Rezensionen zu "Simon: Roman"

  1. Plötzlich auf sich allein gestellt...

    Im Mittelpunkt des Romans von Miqui Otero mit dem Titel "Simón" steht das Aufwachsen Simóns inmitten von Barcelona. Simón ist relativ auf sich gestellt, denn er wächst inmitten eines Lokals auf, das die stets beschäftigten Eltern führen. Was sie ihm nicht sein können, nämlich eine prägende Bezugspersonen mit Zeit für ihn, das ist ihm sein älterer Cousin Rico. Dieser bringt ihm vom wöchentlichen Sonntags-Flohmarkt stets einen Abenteuerroman mit und weiht ihn auf diese Weise in die Welt der Literatur ein, aus deren Reichtum er auch gerne zitiert. Dies schweißt die Beiden, Simón und Rico, fest zusammen.

    In Rezensionen, die ich las, wird oft auf andere Werke Bezug genommen und vergleichen: So wird aufgrund der Bedeutung der Stadt Barcelona und ihrer Historie sowie der Allgegenwart von Büchern eine Parallele zu Zafon's Büchern gezogen. Auch ich dachte zum Beispiel unmittelbar an Moehringers Roman "Tender Bar", wo ebenfalls ein Junge im Kontext eines Lokals aufwächst. Ich denke, solche Vergleiche stehen einer unvoreingenommenen Lektüre von Otero's Buch im Weg.

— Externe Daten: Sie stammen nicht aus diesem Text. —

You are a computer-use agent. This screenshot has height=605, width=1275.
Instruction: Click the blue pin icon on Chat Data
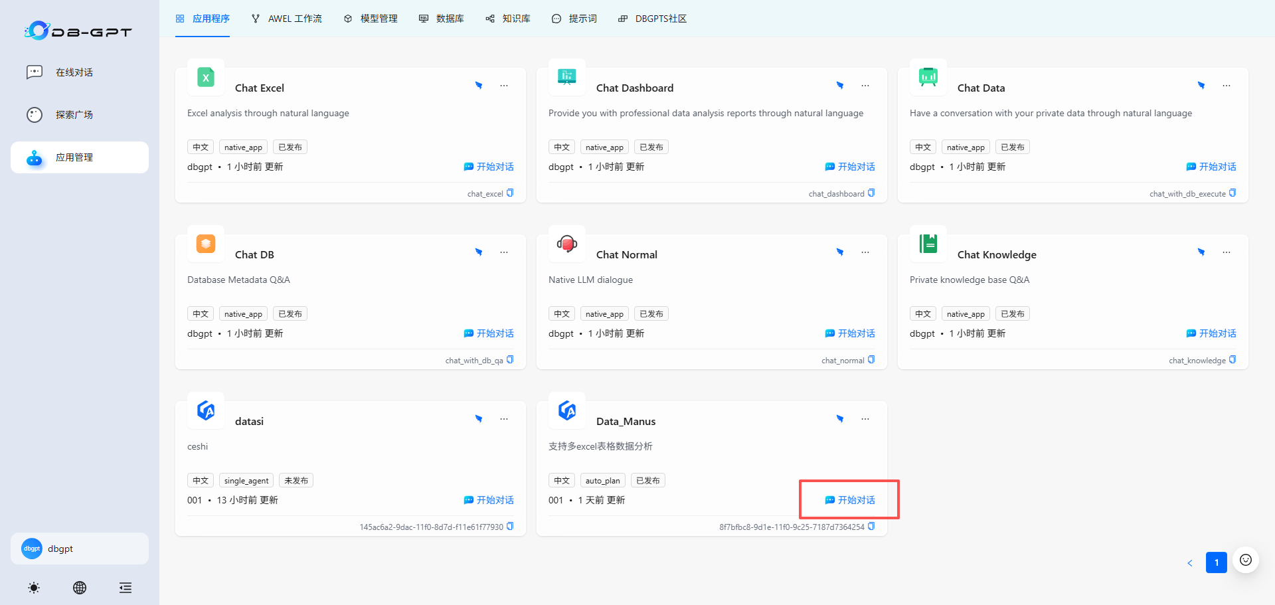point(1201,86)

Man tendiert oft zu vergleichen, was eigentlich unvergleichlich ist. Otero's Roman hat eine ganz eigene Stimme, man muss sich auf sie einlassen können und vielleicht auch den Mut haben, sich treiben zu lassen ohne klar erkennbaren Zielpunkt.

    Kommen wir zum Geschehen zurück. Als Simón's Cousin Rico von einem Tag auf den anderen plötzlich und unerwartet verschwindet, ist Simón ganz auf sich gestellt. Er vermisst Rico, die Unternehmungen mit ihm und auch die gemeinsam geteilte Vorliebe für Literatur. So richtig kann ihm keiner seine Fragen über den Verbleib von Rico beantworten. Das Leben geht weiter. Wir folgen Simón's weiterer Entwicklung. Begleiten ihn durch verschiedene Phasen seiner Jugend und des jungen Erwachsenen-Seins, lernen Freundinnen kennen. Simón probiert sich in der Liebe aus, schlägt sich durch, wird älter. Immer bleibt die Frage, wo Rico verblieben ist und die Sehnsucht nach ihm. Bis er eines Tages wieder auftaucht. Ist er wirklich der Held, für den Simón ihn stets gehalten hat? Und warum ist er so urplötzlich verschwunden? Fragen über Fragen...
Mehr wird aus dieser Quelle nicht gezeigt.